(INFORMATION GIVEN)
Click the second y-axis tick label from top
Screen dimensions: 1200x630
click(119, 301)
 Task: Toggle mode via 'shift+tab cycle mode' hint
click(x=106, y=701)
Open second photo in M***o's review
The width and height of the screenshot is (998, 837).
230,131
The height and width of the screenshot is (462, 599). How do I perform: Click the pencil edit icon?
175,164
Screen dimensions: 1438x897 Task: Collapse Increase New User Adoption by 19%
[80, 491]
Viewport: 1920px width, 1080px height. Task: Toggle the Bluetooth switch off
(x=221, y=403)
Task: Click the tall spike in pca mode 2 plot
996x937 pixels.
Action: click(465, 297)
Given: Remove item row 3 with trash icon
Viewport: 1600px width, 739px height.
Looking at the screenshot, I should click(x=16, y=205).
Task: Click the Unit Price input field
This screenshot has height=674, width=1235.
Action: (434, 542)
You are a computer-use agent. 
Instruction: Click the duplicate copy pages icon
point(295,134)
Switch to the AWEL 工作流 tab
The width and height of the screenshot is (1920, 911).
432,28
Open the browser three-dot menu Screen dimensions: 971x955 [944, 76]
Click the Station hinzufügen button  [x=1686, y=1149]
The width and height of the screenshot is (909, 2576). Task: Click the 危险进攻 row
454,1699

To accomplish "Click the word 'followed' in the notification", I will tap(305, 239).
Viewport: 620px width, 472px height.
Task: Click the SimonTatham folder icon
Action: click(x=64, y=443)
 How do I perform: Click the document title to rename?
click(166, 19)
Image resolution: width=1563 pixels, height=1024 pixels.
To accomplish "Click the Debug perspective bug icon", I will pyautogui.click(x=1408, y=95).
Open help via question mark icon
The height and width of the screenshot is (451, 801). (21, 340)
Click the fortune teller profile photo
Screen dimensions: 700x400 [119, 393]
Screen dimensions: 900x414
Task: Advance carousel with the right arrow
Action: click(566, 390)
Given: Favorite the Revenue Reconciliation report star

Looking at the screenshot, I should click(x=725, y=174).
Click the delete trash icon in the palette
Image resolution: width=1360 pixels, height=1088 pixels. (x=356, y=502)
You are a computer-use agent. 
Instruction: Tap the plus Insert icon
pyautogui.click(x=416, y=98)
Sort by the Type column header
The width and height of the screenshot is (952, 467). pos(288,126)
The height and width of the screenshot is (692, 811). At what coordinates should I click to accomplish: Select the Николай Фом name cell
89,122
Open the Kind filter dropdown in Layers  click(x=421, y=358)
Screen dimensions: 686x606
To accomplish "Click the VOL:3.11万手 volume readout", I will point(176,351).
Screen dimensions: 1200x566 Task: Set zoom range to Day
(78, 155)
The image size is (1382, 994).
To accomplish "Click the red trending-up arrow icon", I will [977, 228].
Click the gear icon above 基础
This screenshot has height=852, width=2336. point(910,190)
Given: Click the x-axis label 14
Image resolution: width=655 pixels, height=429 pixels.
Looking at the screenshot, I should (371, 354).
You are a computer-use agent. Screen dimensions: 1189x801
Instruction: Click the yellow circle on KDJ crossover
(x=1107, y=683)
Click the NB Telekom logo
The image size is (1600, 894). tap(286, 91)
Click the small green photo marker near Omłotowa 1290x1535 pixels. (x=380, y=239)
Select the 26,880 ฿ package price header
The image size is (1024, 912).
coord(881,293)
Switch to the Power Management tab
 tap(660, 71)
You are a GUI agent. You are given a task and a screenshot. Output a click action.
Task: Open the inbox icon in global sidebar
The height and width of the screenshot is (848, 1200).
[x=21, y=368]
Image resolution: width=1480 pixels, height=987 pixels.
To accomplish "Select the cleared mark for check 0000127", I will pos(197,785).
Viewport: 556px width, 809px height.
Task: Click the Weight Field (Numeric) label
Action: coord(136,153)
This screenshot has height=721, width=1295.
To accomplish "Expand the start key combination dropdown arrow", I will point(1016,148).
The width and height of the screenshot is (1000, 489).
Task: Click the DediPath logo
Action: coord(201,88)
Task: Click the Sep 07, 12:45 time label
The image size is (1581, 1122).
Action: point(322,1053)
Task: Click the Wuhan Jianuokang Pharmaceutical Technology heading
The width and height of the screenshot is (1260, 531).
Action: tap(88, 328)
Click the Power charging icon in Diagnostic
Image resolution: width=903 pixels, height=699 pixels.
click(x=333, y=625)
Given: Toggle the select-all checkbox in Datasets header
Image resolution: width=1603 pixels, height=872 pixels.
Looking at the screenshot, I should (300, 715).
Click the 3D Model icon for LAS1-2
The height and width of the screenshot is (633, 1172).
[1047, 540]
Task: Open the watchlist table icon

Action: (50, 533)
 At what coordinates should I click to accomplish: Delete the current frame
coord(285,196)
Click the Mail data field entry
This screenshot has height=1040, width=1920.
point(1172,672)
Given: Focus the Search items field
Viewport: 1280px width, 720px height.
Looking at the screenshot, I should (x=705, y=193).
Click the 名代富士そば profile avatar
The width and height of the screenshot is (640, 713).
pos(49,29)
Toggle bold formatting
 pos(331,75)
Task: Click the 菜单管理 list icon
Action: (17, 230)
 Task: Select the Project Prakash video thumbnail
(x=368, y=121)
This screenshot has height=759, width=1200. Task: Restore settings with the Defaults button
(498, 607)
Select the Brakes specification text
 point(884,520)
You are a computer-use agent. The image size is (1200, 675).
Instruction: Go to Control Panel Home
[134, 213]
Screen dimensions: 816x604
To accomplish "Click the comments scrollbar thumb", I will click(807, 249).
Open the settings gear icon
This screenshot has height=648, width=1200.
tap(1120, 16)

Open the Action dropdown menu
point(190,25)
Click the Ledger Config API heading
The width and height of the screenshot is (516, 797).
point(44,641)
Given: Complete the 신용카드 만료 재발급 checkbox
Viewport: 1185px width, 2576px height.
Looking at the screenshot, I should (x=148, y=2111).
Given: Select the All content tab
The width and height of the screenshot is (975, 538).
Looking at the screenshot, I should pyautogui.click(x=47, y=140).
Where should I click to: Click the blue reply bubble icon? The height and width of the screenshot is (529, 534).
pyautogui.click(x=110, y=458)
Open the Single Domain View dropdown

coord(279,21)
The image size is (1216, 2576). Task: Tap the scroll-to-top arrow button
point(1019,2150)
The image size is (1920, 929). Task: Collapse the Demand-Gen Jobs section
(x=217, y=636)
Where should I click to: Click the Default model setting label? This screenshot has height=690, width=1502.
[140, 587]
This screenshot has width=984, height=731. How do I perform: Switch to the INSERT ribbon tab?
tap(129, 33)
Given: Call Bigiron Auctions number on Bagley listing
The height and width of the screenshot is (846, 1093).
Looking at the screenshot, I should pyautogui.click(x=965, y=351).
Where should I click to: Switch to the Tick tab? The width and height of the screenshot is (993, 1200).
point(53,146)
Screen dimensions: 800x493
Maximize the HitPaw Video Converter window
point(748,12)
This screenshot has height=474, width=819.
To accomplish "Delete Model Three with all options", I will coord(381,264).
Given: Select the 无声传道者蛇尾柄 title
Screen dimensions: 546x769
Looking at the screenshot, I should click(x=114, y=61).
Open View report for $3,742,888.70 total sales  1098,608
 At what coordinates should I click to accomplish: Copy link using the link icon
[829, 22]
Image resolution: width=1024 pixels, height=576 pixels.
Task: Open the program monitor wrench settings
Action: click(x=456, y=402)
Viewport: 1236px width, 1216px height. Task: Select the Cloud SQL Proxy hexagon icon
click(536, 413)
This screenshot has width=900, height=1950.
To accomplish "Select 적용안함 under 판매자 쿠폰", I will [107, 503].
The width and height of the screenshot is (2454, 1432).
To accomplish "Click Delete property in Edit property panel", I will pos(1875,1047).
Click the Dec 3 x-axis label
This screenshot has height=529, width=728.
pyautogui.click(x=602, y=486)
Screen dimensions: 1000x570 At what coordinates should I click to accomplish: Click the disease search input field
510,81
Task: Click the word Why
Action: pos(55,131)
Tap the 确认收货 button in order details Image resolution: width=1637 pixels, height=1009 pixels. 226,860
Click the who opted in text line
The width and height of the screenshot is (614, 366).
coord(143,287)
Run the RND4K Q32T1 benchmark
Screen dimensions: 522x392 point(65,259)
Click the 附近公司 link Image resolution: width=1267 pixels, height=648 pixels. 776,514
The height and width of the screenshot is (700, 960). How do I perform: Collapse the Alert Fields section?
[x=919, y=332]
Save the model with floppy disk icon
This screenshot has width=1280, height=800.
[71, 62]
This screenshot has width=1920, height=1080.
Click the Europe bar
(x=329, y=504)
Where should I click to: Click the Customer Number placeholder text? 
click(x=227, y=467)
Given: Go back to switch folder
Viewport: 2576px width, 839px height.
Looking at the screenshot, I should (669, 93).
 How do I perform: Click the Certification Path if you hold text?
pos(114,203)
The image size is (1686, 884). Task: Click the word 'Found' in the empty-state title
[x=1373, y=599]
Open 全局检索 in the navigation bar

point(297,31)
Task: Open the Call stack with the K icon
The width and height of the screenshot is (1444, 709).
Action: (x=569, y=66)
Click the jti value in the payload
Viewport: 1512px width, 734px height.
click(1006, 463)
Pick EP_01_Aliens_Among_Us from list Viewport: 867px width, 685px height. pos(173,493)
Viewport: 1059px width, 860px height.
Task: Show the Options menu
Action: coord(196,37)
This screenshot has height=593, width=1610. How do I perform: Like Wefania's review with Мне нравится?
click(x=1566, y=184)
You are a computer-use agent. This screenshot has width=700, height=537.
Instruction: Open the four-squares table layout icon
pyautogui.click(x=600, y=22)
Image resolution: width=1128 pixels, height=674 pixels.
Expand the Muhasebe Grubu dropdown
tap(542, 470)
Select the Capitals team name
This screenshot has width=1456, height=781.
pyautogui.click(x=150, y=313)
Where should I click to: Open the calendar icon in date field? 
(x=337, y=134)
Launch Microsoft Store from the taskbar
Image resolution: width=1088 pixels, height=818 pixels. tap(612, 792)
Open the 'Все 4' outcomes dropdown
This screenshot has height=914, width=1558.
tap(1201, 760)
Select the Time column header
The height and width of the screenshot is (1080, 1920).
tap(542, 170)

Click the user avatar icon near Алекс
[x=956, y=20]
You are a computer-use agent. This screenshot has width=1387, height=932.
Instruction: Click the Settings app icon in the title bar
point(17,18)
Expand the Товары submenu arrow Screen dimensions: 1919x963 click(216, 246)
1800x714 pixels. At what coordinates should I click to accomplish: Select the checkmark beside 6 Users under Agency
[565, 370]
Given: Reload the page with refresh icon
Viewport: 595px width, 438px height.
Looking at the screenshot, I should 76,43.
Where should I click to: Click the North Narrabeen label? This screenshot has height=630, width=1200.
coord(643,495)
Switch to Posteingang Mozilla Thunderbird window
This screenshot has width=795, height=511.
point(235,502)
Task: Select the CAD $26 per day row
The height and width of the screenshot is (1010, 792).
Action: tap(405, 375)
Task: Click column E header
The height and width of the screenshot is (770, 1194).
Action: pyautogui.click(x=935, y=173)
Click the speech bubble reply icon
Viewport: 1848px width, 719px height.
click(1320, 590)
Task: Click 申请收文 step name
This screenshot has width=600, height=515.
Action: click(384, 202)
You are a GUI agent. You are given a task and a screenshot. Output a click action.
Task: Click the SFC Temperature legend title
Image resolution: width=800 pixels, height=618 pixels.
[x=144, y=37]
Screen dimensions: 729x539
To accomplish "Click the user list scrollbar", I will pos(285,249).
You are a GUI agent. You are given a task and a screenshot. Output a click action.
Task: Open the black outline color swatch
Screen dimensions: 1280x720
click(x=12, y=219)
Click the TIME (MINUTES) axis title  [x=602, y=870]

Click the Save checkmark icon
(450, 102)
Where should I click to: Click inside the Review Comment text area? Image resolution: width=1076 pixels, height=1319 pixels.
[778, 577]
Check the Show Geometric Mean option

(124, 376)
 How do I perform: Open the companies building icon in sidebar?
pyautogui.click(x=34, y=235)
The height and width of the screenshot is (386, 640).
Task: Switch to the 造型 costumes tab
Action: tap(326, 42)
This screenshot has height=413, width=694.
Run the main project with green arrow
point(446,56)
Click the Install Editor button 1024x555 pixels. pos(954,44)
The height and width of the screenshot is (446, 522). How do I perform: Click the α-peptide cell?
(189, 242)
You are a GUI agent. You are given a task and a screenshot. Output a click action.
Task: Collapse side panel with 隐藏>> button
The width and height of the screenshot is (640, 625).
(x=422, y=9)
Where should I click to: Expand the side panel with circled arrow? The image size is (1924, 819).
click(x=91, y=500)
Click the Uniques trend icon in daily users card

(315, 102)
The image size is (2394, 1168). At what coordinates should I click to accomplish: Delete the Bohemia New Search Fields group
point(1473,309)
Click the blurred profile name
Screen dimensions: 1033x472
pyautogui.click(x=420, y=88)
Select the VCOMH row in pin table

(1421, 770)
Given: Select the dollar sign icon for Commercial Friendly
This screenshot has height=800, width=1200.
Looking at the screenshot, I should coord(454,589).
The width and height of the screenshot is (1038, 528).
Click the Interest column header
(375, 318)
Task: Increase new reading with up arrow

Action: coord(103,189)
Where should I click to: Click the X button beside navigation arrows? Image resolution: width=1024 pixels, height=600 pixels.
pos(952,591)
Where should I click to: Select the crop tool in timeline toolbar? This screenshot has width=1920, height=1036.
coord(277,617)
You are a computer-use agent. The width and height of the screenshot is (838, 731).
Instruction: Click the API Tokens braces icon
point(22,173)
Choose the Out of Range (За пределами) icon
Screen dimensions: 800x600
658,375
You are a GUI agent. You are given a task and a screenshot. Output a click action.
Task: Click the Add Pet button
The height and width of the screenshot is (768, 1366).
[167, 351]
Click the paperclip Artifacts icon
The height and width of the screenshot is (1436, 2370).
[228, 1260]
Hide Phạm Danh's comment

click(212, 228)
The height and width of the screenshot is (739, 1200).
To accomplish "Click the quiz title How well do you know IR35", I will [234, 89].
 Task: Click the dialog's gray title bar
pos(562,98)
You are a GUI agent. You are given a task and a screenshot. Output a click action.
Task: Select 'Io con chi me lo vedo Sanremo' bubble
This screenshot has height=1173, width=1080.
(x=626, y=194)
(End INFORMATION GIVEN)
EXERCISE BRIEF -> Which lines above carry the string "scrollbar"? Copy those lines.

RESPONSE TO THE EXERCISE ->
To accomplish "Click the comments scrollbar thumb", I will click(807, 249).
To accomplish "Click the user list scrollbar", I will pos(285,249).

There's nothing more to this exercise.